Clustal (in Linux terminal)

Let's get familiar with online version of Clustal

Clustal (Online)

Please use online Clustal service to align the sequences below:

>Sequence1 
GARFIELDTHELASTFATCAT 
>Sequence2 
GARFIELDTHEFASTCAT 
>Sequence3 
GARFIELDTHEVERYFASTCAT 
>Sequence4 
THEFATCAT

The website will show the following output:

lustal1-alignmen

As you might have known, the global alignment is affected by numerous factors and the result might not be the "true alignment". Also, various algorithms give different result for same input sequence. You can test this by using the sample sequence above in ClustalO, MAFFT, T-Coffee and Muscle programs online.

The ClustalO generates pairwise distances between sequences and then executes progressive alignment based on distance matrix. Input, output, percent identity matrix, phylogenetic tree files can be downloaded from online ClustalO service.

lustal2-result-summar

The "Submission Details" tab contains information about how the software was run in the server.

lustal3-submissio

Let's run ClustalO locally the exactly same way it has run on the server.

Multiple Sequence Alignment in commandline

Use the "garfield" sequences to perform MSA in terminal.

There are numerous output formats available:

--outfmt={a2m=fa[sta],clu[stal],msf,phy[lip],selex,st[ockholm],vie[nna]} MSA output file format (default: fasta)

Let's perform multiple sequence alignment with minimum number of arguments

$ clustalo --infile garfield.fa 

>Sequence1
GARFIELDTHELASTFAT-CAT
>Sequence2
GARFIELDTHEFASTCAT----
>Sequence3
GARFIELDTHEVERYFASTCAT
>Sequence4
--------THEFAT-----CAT
clustalo --infile garfield.fa 

The default output format is fasta formatted multiple sequence alignment. Let's check out clustal output

$ clustalo --infile garfield.fa  --outfmt clustal

CLUSTAL O(1.2.4) multiple sequence alignment


Sequence1      GARFIELDTHELASTFAT-CAT
Sequence2      GARFIELDTHEFASTCAT----
Sequence3      GARFIELDTHEVERYFASTCAT
Sequence4      --------THEFAT-----CAT
                       ***.
clustalo --infile garfield.fa  --outfmt clustal

Let's match the commandline arguments with submission details of online version of ClustalO.
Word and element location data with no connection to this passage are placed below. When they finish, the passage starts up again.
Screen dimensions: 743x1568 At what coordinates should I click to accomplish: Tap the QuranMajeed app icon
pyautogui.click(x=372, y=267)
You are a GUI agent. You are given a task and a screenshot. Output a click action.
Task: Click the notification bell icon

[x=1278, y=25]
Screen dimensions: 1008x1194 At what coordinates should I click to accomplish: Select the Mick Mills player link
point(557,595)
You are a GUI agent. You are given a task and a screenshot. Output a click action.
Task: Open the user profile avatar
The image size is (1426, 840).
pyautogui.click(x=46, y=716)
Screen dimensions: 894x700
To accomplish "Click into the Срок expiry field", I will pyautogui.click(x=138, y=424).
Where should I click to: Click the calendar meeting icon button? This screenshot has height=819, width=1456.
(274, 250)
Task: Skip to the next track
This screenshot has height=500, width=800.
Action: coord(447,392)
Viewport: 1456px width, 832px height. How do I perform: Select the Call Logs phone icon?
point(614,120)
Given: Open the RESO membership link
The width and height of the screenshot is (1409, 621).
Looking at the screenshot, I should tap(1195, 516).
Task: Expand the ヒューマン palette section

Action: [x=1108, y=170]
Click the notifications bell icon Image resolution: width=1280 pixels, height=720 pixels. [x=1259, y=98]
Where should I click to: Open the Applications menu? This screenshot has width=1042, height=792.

$ clustalo --infile garfield.fa --threads 8 --MAC-RAM 8000  --outfmt clustal --resno  --output-order tree-order --seqtype protein

CLUSTAL O(1.2.4) multiple sequence alignment


Sequence4      --------THEFAT-----CAT	9
Sequence3      GARFIELDTHEVERYFASTCAT	22
Sequence1      GARFIELDTHELASTFAT-CAT	21
Sequence2      GARFIELDTHEFASTCAT----	18
                       ***.   
clustalo --infile garfield.fa --threads 8 --MAC-RAM 8000  --outfmt clustal --resno  --output-order tree-order --seqtype protein

The output matches exactly the output from online version.